Simon Rico : Je voulais mettre en avant cette scène new wave yougoslave, la novi val en serbo-croate, totalement méconnue et mésestimée. Alors qu’en réalité son niveau est tout simplement ahurissant. Cette mixtape j’en ai eu l’idée pendant le premier confinement. Ça a commencé par une sélection que j’avais proposée aux copains du festival bruxellois Balkan Trafik un peu par provocation, pour sortir de leur programmation trop centrée à mon goût sur les musiques traditionnelles des Balkans. Et puis j’ai proposé à Laurent d’en faire une vraie mixtape pour Cœur sur toi en me disant que ça le ferait marrer de sortir ce truc assez décalé, qui rentrait somme toute fort bien dans l’esthétique de son label.

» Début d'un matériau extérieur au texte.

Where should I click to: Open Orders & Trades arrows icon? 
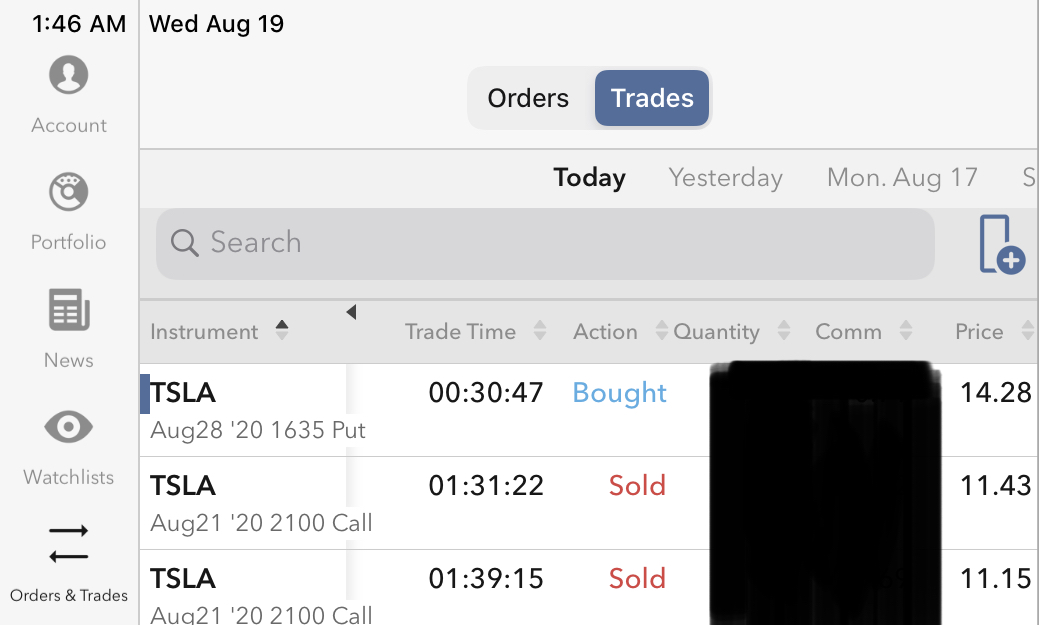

Laurent, comment as-tu réagi face à cette proposition de Simon?
Laurent Santi : On était en train de se faire une raclette avec des amis et on avait un sacré taux d’alcool dans le sang. Quand Simon, l’œil injecté de vin et de chipolata, m’a proposé ça, j’ai bien évidemment dit oui. Après, il m’aurait proposé de sortir un best-of de remixes version gabber de Richard Clayderman, j’aurais dit oui aussi. Et ceci dit, c’est pas une mauvaise idée.
De quel matériau disposiez-vous pour réaliser cette compilation? Comment les avez-vous collectés?
SR : Je suis journaliste et ma spécialité ce sont les pays de l’ancienne Yougoslavie. Mais le reste du temps, j’adore chercher des sons planqués. Alors forcément, je me suis vite intéressé aux scènes alternatives de Bosnie-Herzégovine, Serbie, Croatie, Slovénie, Macédoine du Nord, etc. Je dois avouer qu’à mon sens, il n’existait pas de synthwave kosovare à l’époque, mais que du jazz funk kosovar, j’en ai trouvé et du très bon. Pour assembler cette sélection, je me suis donc appuyé sur ma modeste collection de vinyles, mais aussi sur les incroyables ressources disponibles sur les internets. Il y a une immense communauté ex-yougoslave très connectée et en cherchant un peu, on trouve quasiment toute la discographie des eighties. D’autant que la novi val est un jalon essentiel de la scène musicale de la région. C’est quelque chose qui a beaucoup marché et dont les gens se souviennent avec fierté. C’est moi qui ai agencé la sélection en me fiant à mon instinct. J’ai monté sur Audacity, à l’arraché, et c’était pas de la tarte… J’ai choisi des morceaux qui intègrent tous des synthés ou des boîtes à rythmes, en mettant en avant ceux qui avaient tout à la fois un côté expérimental, lo-fi et dansant – ou au moins entraînant.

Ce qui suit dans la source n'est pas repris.